* _What the task requires_
Filter the entries that follow, copying every line in which the word "Given" appears.
· · · · · · ·
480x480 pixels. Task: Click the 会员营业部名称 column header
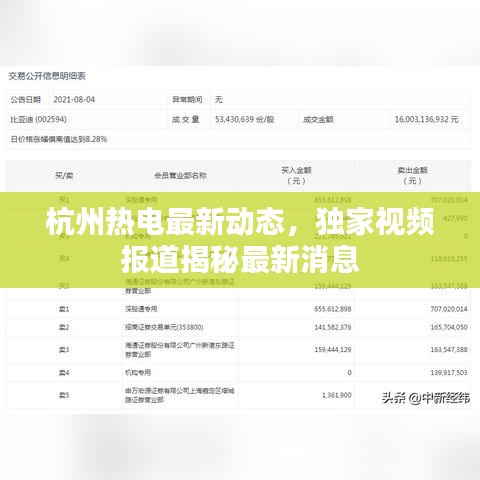point(180,175)
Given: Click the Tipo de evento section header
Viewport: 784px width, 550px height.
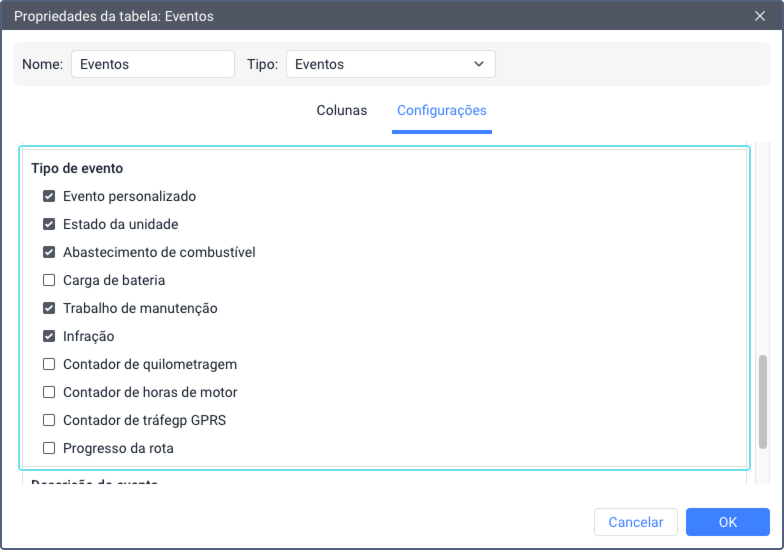Looking at the screenshot, I should coord(77,169).
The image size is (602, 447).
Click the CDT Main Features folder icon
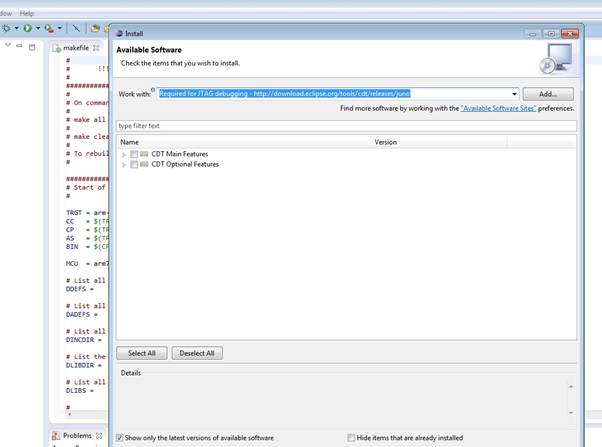(x=145, y=154)
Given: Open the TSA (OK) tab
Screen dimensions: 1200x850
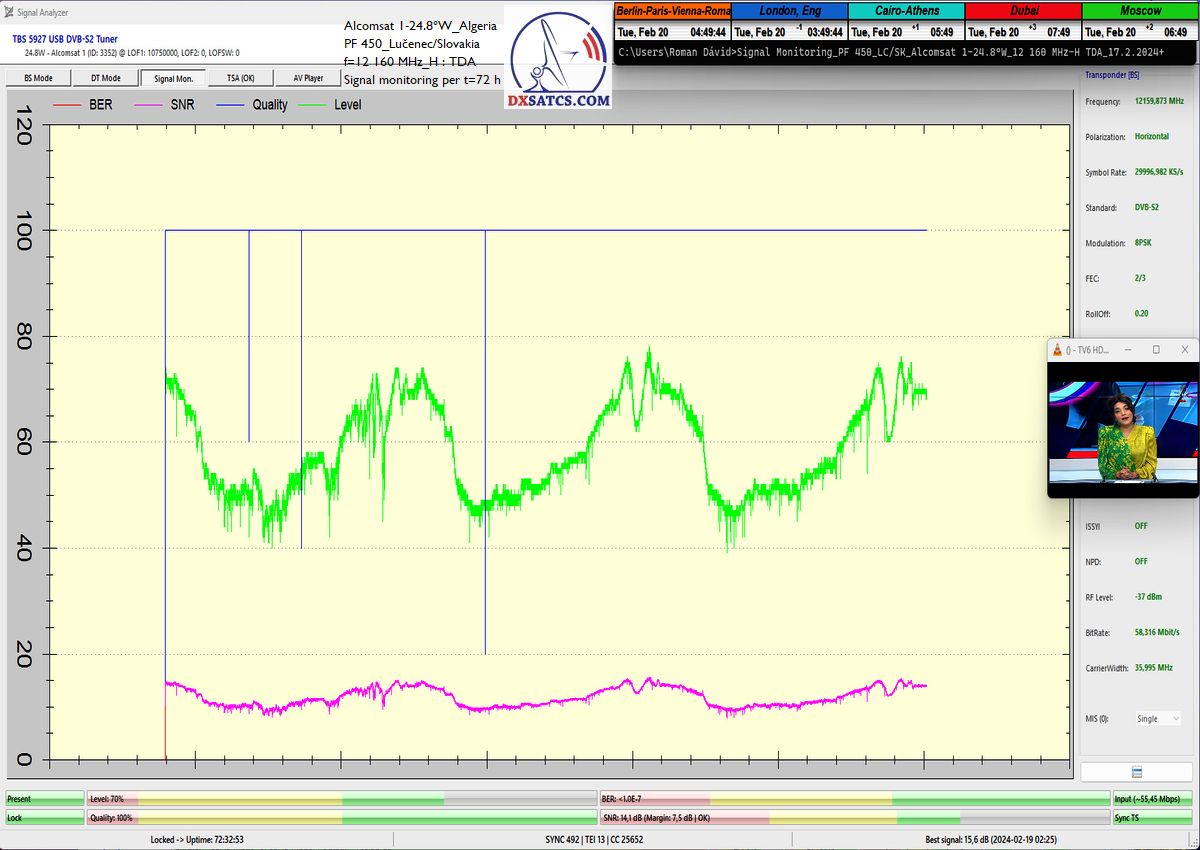Looking at the screenshot, I should point(240,78).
· · · · · · ·
* _Response to this exercise_
Given: Click the Tipo de evento section header
Given: Open the TSA (OK) tab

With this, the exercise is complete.